Krótkie słowo wstępu: jakiś czas temu wpadłam na pomysł żeby sprawić sobie suknię żałobną z roku 1870 i to najlepiej zimową. Dlaczego akurat ten rok i zima? Jestem wielką miłośniczką Alexandre'a Dumasa ojca, a zmarł on 5 grudnia 1870 roku. Tak, jest to jeden z sposobów objawiania się mojego bzika na jego punkcie :)

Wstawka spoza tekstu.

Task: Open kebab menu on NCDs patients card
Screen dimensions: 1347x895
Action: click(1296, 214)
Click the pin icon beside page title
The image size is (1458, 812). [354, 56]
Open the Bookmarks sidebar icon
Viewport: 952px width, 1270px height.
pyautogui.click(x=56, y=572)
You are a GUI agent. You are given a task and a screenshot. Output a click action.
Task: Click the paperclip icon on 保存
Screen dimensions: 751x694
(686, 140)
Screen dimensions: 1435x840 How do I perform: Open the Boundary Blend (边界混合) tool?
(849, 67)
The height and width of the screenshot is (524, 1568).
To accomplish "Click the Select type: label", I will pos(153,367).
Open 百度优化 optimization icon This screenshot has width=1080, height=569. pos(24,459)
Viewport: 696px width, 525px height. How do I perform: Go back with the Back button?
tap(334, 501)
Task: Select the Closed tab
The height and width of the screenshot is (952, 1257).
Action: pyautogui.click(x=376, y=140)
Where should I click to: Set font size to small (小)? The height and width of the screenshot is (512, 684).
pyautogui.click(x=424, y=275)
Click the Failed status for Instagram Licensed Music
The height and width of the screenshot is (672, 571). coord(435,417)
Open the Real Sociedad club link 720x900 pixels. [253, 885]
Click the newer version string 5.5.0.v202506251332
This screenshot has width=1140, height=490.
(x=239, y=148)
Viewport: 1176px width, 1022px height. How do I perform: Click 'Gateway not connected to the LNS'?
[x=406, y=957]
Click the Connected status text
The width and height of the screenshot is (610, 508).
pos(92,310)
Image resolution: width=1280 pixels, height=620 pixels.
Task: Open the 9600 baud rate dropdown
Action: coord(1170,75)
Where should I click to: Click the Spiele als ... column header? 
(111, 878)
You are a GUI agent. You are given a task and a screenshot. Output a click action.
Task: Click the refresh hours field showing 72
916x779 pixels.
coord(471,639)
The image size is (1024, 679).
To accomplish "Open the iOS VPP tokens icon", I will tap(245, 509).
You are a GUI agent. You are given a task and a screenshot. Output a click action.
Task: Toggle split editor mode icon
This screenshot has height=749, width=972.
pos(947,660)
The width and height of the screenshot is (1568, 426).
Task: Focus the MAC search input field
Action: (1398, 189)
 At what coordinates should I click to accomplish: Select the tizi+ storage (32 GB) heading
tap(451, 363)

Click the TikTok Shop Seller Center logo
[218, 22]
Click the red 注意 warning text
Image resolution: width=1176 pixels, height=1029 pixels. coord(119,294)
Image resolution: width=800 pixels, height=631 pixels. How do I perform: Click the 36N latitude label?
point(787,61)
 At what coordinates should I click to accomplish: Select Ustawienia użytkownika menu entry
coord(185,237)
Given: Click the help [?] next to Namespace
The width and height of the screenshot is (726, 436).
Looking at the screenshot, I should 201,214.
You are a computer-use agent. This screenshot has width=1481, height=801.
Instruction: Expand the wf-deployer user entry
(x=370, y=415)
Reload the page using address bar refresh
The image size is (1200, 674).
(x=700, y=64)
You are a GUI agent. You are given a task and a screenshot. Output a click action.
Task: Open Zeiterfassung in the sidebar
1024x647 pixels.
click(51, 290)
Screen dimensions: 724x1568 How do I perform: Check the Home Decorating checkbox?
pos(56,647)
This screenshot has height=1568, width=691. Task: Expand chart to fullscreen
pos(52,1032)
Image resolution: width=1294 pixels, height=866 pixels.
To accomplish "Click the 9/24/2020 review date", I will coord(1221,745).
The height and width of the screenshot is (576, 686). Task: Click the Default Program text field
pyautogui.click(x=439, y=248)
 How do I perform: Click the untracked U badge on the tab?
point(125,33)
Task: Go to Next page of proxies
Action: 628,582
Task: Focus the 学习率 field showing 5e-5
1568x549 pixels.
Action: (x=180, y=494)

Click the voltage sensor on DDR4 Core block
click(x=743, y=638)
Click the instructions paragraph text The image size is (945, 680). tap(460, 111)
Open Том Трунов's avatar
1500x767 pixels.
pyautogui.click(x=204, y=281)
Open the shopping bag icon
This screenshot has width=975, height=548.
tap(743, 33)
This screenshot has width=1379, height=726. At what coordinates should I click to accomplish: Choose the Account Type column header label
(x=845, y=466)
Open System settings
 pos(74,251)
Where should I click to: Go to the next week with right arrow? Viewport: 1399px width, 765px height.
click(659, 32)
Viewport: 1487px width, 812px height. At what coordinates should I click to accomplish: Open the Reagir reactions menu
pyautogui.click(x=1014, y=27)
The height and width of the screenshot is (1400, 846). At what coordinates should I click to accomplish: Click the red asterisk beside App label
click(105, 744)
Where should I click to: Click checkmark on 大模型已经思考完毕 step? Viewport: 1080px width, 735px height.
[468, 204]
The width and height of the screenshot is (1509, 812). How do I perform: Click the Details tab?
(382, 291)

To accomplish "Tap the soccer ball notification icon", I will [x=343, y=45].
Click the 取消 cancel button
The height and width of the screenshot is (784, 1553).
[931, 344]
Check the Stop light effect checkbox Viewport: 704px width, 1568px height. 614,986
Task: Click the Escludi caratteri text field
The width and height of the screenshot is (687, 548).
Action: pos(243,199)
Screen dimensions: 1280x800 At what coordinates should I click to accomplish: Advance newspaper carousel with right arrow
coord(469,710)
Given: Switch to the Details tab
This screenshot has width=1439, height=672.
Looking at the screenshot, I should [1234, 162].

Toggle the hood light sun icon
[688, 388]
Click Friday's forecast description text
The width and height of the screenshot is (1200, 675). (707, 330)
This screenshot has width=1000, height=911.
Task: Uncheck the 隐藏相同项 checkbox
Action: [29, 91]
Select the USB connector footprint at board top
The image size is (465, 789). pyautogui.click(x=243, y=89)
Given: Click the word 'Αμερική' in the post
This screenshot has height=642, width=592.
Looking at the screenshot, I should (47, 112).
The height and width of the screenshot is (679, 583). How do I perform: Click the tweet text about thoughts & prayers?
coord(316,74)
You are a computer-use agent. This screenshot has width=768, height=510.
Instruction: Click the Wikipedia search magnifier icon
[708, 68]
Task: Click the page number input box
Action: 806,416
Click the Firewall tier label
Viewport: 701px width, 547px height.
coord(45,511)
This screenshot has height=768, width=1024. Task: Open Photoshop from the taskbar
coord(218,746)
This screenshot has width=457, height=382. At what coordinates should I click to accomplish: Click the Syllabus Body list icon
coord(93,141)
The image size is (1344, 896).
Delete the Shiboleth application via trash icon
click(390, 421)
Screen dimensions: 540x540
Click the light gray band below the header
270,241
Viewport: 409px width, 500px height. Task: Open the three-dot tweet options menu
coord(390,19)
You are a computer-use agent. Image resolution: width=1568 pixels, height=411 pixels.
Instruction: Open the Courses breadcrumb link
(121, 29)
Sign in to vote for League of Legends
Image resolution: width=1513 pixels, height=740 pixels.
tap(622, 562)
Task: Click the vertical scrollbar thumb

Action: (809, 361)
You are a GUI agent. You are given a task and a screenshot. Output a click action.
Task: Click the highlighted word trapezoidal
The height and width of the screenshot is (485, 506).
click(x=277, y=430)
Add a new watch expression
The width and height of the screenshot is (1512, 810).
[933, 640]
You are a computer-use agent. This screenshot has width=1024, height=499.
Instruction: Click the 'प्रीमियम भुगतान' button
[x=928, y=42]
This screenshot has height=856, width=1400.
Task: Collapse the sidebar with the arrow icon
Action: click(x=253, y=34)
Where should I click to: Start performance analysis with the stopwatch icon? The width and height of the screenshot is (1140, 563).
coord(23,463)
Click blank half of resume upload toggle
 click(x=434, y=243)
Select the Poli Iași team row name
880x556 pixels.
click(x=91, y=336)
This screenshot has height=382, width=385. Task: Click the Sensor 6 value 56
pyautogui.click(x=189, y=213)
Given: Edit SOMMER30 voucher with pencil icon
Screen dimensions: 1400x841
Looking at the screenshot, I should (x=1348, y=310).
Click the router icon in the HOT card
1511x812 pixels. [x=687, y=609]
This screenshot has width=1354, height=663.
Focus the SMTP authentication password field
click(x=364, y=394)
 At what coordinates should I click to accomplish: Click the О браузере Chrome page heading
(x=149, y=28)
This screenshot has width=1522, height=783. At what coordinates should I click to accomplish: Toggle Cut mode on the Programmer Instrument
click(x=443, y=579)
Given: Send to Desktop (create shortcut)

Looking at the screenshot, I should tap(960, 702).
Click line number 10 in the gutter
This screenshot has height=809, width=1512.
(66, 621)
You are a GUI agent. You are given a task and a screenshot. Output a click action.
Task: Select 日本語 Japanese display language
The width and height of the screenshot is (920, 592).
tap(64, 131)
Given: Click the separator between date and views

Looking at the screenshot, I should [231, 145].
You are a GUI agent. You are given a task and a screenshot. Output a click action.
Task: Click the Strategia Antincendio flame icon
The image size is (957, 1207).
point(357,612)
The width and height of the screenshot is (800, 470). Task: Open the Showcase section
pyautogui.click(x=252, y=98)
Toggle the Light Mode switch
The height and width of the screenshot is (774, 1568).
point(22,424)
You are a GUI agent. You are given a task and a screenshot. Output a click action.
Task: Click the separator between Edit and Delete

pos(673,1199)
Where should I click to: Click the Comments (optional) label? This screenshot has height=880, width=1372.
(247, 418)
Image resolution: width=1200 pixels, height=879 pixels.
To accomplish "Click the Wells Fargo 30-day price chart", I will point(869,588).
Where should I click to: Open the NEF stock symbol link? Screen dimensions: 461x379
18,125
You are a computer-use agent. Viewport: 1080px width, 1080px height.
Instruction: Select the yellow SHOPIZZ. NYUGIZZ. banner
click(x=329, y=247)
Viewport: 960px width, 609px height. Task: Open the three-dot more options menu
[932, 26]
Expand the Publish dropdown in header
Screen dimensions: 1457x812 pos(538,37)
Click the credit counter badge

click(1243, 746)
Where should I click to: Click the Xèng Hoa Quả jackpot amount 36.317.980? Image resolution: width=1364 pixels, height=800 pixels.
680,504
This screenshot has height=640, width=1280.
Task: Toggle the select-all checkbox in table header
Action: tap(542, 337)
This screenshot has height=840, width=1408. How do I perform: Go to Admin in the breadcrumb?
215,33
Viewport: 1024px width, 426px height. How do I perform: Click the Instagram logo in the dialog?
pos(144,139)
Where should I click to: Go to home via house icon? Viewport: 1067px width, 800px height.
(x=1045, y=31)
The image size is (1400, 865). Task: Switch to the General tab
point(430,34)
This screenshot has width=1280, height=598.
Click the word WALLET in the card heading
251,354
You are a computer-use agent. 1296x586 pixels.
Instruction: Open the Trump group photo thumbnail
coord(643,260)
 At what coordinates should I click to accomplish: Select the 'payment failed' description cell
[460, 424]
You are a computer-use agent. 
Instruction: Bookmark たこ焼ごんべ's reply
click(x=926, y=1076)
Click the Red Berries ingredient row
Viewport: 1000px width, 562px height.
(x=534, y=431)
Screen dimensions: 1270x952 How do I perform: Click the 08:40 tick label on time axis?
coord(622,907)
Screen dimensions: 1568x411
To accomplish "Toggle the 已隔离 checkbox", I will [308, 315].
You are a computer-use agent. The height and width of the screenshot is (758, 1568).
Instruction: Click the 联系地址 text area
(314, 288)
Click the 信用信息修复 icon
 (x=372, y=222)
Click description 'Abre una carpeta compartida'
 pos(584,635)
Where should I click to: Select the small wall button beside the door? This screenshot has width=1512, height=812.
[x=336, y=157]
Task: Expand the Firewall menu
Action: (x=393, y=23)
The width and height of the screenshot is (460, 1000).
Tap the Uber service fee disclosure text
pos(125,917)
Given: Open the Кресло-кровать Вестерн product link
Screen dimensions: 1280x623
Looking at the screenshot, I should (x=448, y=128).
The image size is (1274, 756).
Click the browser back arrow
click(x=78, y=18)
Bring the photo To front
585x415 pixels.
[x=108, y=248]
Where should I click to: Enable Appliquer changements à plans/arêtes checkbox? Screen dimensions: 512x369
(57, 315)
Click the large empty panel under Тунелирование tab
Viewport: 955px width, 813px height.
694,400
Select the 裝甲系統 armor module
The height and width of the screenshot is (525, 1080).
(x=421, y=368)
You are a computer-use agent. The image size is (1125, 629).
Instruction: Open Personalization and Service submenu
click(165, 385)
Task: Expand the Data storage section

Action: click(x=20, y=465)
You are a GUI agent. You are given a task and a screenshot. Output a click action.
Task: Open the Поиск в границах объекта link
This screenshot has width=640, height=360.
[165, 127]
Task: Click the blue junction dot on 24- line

Stanik sukni wzorowałam na tej sukni z Met museum :
Met museum - Walking dress 1870-1875
Spódnica nie jest niczym inspirowana, po prostu do spódnicy zrobionej według wykroju z książki Nory Waugh "The Cut of Women's Clothes " z roku 1870 doszyłam dwa rzędy falbanek, jak można to zaobserwować na różnych rycinach z tego okresu, np. tu :

Pierwotnie miały być trzy rzędy, ale po dwóch odpuściłam...
Spódnicę wierzchnią zrobiłam według wykroju z tej samej książki na suknię balową z roku 1870. Inspiracją dal mojego kapelusza stały się kapelusiki z tej ryciny:
Do sukni planowałam również zrobić okrycie wierzchnie, wzorowane na obrazie Tissota, z tą różnicą ze byłoby czarne.
Jednak po uszyciu sukni zmieniła się mi koncepcja i właśnie kończę "Princess Beatrice corsage" według wykroju z Peterson's magazine z roku 1874, właściwie brakuje jedynie guzików. Płaszczyk z obrazu Tissota musi poczekać...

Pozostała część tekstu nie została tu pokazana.